- [EXERCISE PROMPT]: Write all of the entries again. Keep them exactly as they are.

- [GIVEN RECORDS]:
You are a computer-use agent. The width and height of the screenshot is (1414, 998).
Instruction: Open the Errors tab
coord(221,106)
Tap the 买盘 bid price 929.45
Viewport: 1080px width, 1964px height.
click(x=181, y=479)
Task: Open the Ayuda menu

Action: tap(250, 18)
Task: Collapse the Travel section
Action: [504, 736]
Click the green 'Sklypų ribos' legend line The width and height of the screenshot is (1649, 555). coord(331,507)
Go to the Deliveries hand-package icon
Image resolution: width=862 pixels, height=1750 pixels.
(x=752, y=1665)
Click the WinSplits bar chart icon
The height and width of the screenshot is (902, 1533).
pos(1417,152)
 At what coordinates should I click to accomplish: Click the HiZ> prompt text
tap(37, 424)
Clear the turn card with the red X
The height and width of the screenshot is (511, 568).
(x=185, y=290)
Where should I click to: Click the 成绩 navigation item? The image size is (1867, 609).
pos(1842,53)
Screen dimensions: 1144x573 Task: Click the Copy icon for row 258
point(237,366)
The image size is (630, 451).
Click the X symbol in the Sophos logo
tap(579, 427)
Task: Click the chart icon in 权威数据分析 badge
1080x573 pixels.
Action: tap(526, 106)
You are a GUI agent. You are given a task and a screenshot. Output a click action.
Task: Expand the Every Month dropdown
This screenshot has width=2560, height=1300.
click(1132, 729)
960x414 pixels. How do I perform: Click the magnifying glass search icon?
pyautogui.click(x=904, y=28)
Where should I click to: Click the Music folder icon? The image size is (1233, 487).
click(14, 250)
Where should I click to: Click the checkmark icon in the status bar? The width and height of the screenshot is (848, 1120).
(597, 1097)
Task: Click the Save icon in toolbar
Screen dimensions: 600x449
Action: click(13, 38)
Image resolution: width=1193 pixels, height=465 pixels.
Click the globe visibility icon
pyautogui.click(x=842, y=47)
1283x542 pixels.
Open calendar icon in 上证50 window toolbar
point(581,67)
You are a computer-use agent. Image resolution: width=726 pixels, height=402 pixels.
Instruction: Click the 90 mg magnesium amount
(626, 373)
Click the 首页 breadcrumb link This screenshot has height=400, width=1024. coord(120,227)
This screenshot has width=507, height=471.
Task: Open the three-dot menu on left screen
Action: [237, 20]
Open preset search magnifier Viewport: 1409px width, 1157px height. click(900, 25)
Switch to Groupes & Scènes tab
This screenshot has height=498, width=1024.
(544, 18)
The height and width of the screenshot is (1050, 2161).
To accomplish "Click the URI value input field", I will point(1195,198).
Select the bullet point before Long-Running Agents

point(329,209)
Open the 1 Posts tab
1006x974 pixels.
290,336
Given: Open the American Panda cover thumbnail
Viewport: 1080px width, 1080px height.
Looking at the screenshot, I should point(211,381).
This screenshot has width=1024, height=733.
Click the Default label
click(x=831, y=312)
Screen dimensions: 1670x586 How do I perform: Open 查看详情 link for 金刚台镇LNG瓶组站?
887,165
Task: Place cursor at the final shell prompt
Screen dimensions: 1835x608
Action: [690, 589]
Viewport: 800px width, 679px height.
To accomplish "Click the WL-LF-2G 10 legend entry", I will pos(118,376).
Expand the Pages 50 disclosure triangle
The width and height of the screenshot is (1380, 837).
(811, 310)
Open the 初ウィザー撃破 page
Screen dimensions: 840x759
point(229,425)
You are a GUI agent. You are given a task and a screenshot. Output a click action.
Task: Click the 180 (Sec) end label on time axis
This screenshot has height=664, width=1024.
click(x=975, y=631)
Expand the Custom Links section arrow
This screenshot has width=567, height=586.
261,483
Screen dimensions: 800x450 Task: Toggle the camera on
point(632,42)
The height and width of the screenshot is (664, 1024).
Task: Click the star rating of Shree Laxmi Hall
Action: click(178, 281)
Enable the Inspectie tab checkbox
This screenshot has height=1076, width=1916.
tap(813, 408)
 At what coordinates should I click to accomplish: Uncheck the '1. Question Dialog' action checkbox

- [SOLUTION TO THIS EXERCISE]:
You are a computer-use agent. The width and height of the screenshot is (1414, 998).
Instruction: Open the Errors tab
coord(221,106)
Tap the 买盘 bid price 929.45
Viewport: 1080px width, 1964px height.
click(x=181, y=479)
Task: Open the Ayuda menu

Action: tap(250, 18)
Task: Collapse the Travel section
Action: [504, 736]
Click the green 'Sklypų ribos' legend line The width and height of the screenshot is (1649, 555). coord(331,507)
Go to the Deliveries hand-package icon
Image resolution: width=862 pixels, height=1750 pixels.
(x=752, y=1665)
Click the WinSplits bar chart icon
The height and width of the screenshot is (902, 1533).
pos(1417,152)
 At what coordinates should I click to accomplish: Click the HiZ> prompt text
tap(37, 424)
Clear the turn card with the red X
The height and width of the screenshot is (511, 568).
(x=185, y=290)
Where should I click to: Click the 成绩 navigation item? The image size is (1867, 609).
pos(1842,53)
Screen dimensions: 1144x573 Task: Click the Copy icon for row 258
point(237,366)
The image size is (630, 451).
Click the X symbol in the Sophos logo
tap(579, 427)
Task: Click the chart icon in 权威数据分析 badge
1080x573 pixels.
Action: tap(526, 106)
You are a GUI agent. You are given a task and a screenshot. Output a click action.
Task: Expand the Every Month dropdown
This screenshot has width=2560, height=1300.
click(1132, 729)
960x414 pixels. How do I perform: Click the magnifying glass search icon?
pyautogui.click(x=904, y=28)
Where should I click to: Click the Music folder icon? The image size is (1233, 487).
click(14, 250)
Where should I click to: Click the checkmark icon in the status bar? The width and height of the screenshot is (848, 1120).
(597, 1097)
Task: Click the Save icon in toolbar
Screen dimensions: 600x449
Action: click(13, 38)
Image resolution: width=1193 pixels, height=465 pixels.
Click the globe visibility icon
pyautogui.click(x=842, y=47)
1283x542 pixels.
Open calendar icon in 上证50 window toolbar
point(581,67)
You are a computer-use agent. Image resolution: width=726 pixels, height=402 pixels.
Instruction: Click the 90 mg magnesium amount
(626, 373)
Click the 首页 breadcrumb link This screenshot has height=400, width=1024. coord(120,227)
This screenshot has width=507, height=471.
Task: Open the three-dot menu on left screen
Action: [237, 20]
Open preset search magnifier Viewport: 1409px width, 1157px height. click(900, 25)
Switch to Groupes & Scènes tab
This screenshot has height=498, width=1024.
(544, 18)
The height and width of the screenshot is (1050, 2161).
To accomplish "Click the URI value input field", I will point(1195,198).
Select the bullet point before Long-Running Agents

point(329,209)
Open the 1 Posts tab
1006x974 pixels.
290,336
Given: Open the American Panda cover thumbnail
Viewport: 1080px width, 1080px height.
Looking at the screenshot, I should point(211,381).
This screenshot has width=1024, height=733.
Click the Default label
click(x=831, y=312)
Screen dimensions: 1670x586 How do I perform: Open 查看详情 link for 金刚台镇LNG瓶组站?
887,165
Task: Place cursor at the final shell prompt
Screen dimensions: 1835x608
Action: [690, 589]
Viewport: 800px width, 679px height.
To accomplish "Click the WL-LF-2G 10 legend entry", I will pos(118,376).
Expand the Pages 50 disclosure triangle
The width and height of the screenshot is (1380, 837).
(811, 310)
Open the 初ウィザー撃破 page
Screen dimensions: 840x759
point(229,425)
You are a GUI agent. You are given a task and a screenshot. Output a click action.
Task: Click the 180 (Sec) end label on time axis
This screenshot has height=664, width=1024.
click(x=975, y=631)
Expand the Custom Links section arrow
This screenshot has width=567, height=586.
261,483
Screen dimensions: 800x450 Task: Toggle the camera on
point(632,42)
The height and width of the screenshot is (664, 1024).
Task: Click the star rating of Shree Laxmi Hall
Action: click(178, 281)
Enable the Inspectie tab checkbox
This screenshot has height=1076, width=1916.
tap(813, 408)
 At what coordinates should I click to accomplish: Uncheck the '1. Question Dialog' action checkbox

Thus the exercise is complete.